El 2013 conoció a un equipo que tenía un proyecto consciente de las necesidades de la zona norte de Chile y con su marido tomó la decisión de crear soluciones colectivas, reales, concretas y adaptadas al territorio, enfocándose en la sequía. Así nació la Fundación Un Alto en el Desierto. 

“Nuestro mayor desafío es impactar en los hábitos de las personas. Cambiarlos en torno a la eficiencia hídrica, que sean duraderos y se vaya innovando de forma práctica y sencilla. Es increíble, pero en comunas donde existen decretos de escasez, se sigue regando a las tres de la tarde con agua potable e invirtiendo mucho dinero en camiones aljibe. Queremos incidir en soluciones de más largo plazo”. 

Natalia busca generar acciones concretas para que Chile pueda adaptarse al cambio climático, principalmente solucionando la sequía y aridización de los territorios afectados por la escasez hídrica, mediante la educación ambiental, la innovación y el desarrollo del sector.

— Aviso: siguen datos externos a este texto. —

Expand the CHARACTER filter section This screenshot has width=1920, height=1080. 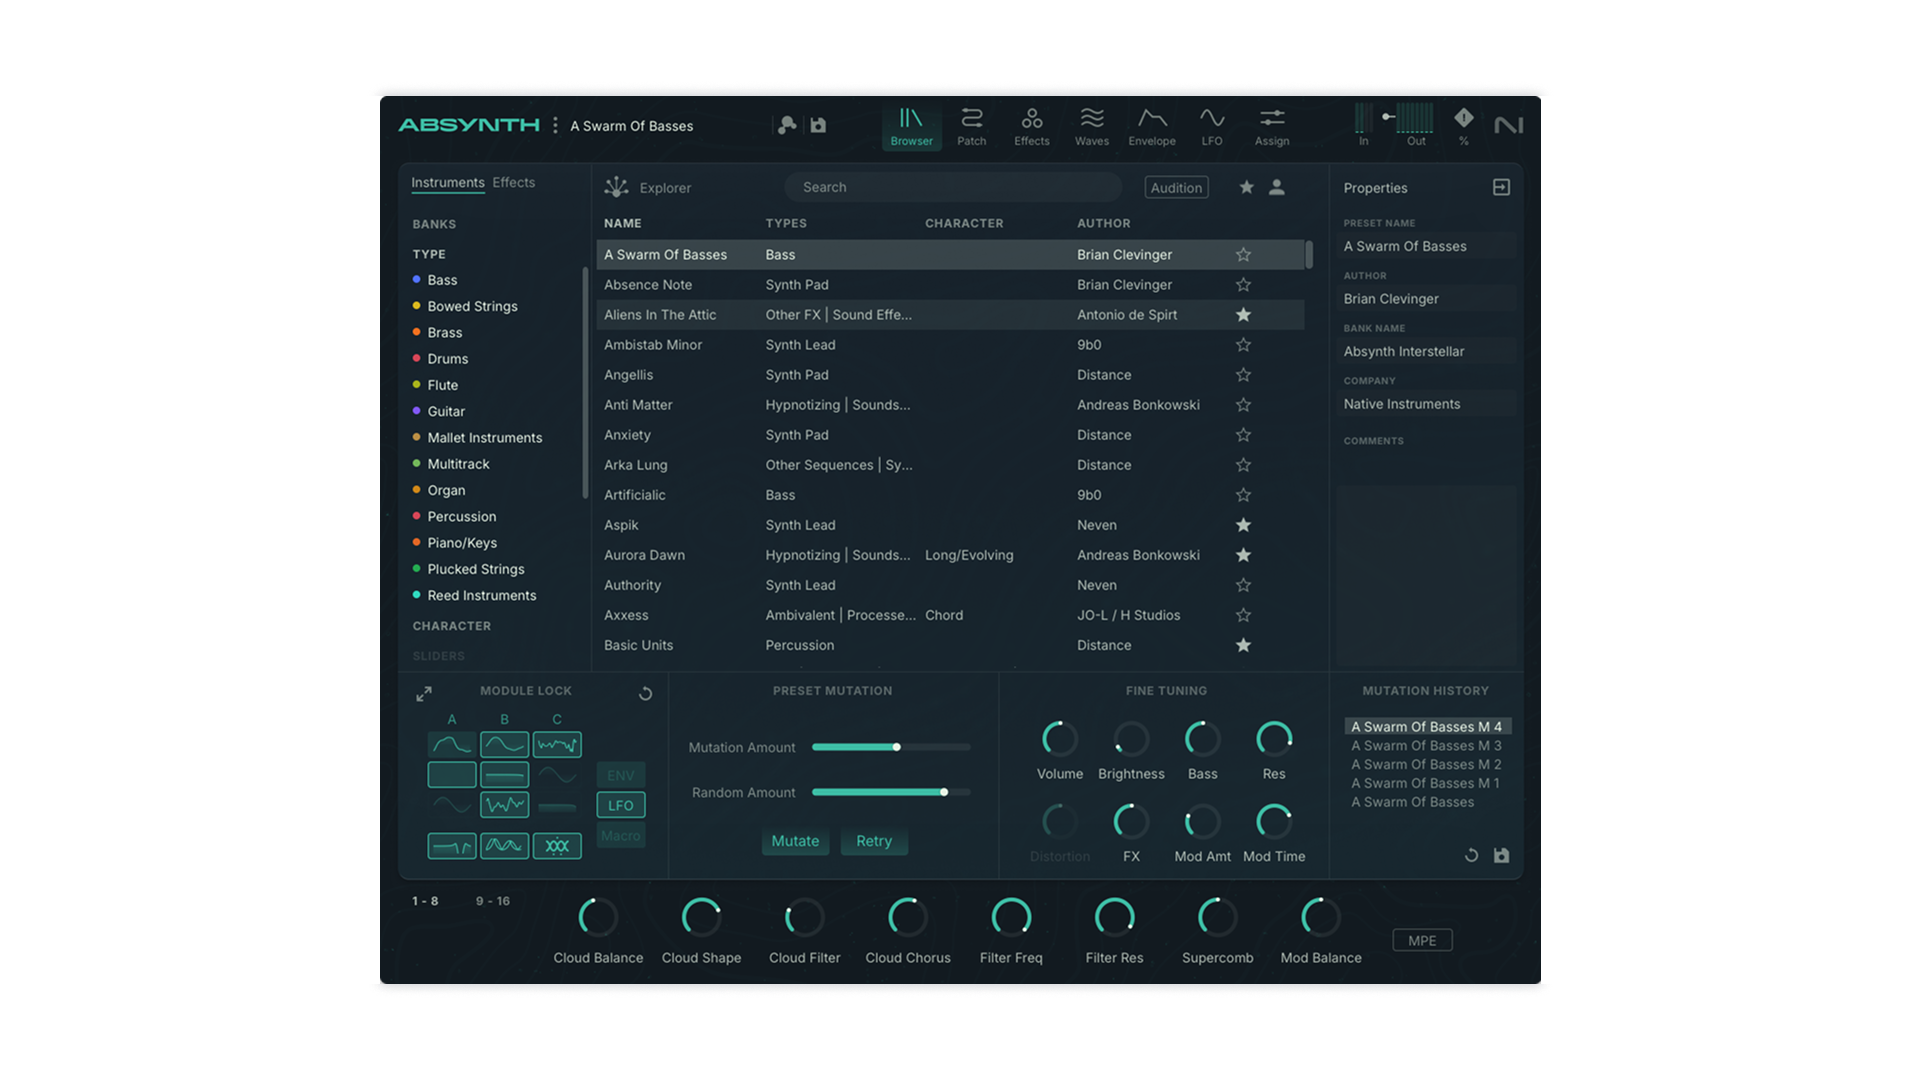pyautogui.click(x=452, y=626)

Un Alto en el Desierto trabaja para formar redes con la comunidad local, las escuelas, universidades, autoridades y empresas en torno a la reutilización del agua para hacer frente a la crisis hídrica que está viviendo el norte de Chile. Cuenta con una red de 15 escuelas rurales que reciclan 5 mil litros diarios de “aguas grises”, gracias a un sistema diseñado entre la Fundación, la Pontificia Universidad Católica de Chile (PUC) y el Liceo Bicentenario Politécnico de Ovalle. 

Las “aguas grises” son las que se originan, por ejemplo, en el uso de lavadoras, lavamanos y duchas. Nuestro sistema permite llevar el alcantarillado de estas tres fuentes a un fondo común, donde tratamos el agua con un filtro especial, para que después de unos días se pueda reutilizar en acciones como el riego de árboles frutales y ornamentales. 

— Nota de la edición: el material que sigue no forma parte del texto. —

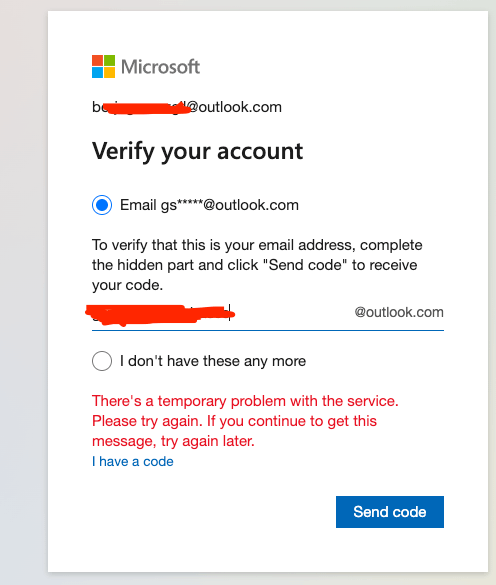Click the Send code button
The image size is (496, 585).
click(x=390, y=512)
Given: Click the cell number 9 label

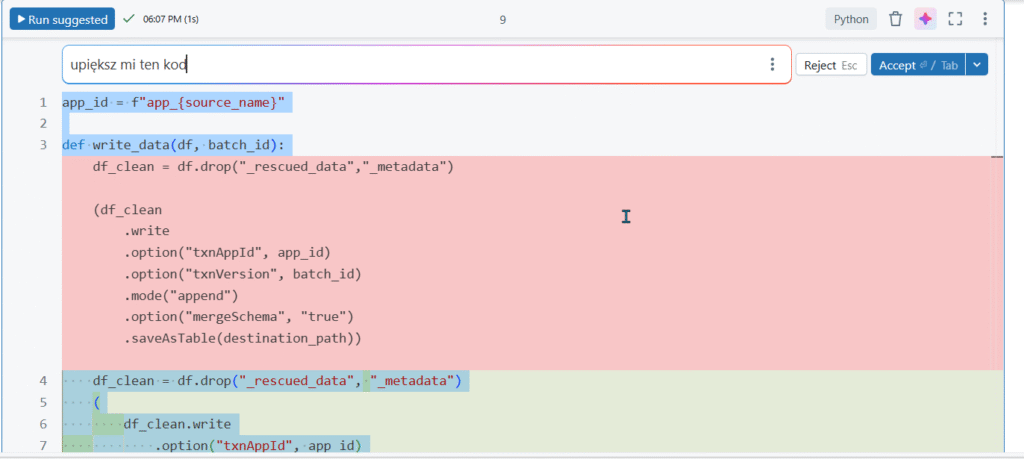Looking at the screenshot, I should [503, 19].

La iniciativa se desarrolla en varias fases. Una primera etapa es la académica, donde ingenieros y químicos de la PUC diseñan los filtros y sistemas de limpieza de agua con materiales fáciles de conseguir en una ferretería de pueblo. Una segunda, en que los alumnos del Liceo Politécnico de Ovalle construyen estos filtros y sistemas de limpieza. Y una tercera, donde monitores de la Fundación Un Alto en el Desierto van a las escuelas y capacitan a los niños. Ellos están constantemente siguiendo el progreso y velando por la mantención de los sistemas de reciclaje.

“Gracias a este sistema, hemos podido ahorrar lo equivalente a 100 camiones aljibe al año principalmente en escuelas rurales de la región, que presentan carencia de agua potable y vulnerabilidad mayor al 80%. Se calcula que más de 7 mil personas se han visto beneficiadas con esta iniciativa”. 

La fundación también participó en la discusión de la Ley 21.075 de reutilización de aguas grises que se promulgó en 2018 y recientemente ha apoyado en la construcción del parque de atrapanieblas más visitado de Chile, en la Reserva Ecológica Cerro Grande. 

“Nunca vi tanta necesidad de tomar acciones concretas para adaptarme al cambio climático como cuando me cambié a la Región de Coquimbo y comencé a trabajar directamente en territorios apartados, en contacto directo con las personas y la naturaleza. Salir de una oficina cerrada al mundo real, me abrió los ojos y me hizo plantearme que hay mucho que hacer. Sin duda, me cambió la vida”.